Stored dataset items
____________

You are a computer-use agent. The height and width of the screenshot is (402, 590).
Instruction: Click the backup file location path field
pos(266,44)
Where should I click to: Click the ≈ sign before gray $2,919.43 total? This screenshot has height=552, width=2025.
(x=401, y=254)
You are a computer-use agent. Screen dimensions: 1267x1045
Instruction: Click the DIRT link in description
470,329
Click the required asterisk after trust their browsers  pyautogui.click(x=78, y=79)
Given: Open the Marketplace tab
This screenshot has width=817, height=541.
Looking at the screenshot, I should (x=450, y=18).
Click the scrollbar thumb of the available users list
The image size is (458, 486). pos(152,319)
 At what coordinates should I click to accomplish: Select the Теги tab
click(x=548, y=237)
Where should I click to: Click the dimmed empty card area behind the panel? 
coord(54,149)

____________

TASK DETAILS: Search the data above for lines holding "agent" and copy each of them.

EXPECTED OUTPUT:
You are a computer-use agent. The height and width of the screenshot is (402, 590).
You are a computer-use agent. Screen dimensions: 1267x1045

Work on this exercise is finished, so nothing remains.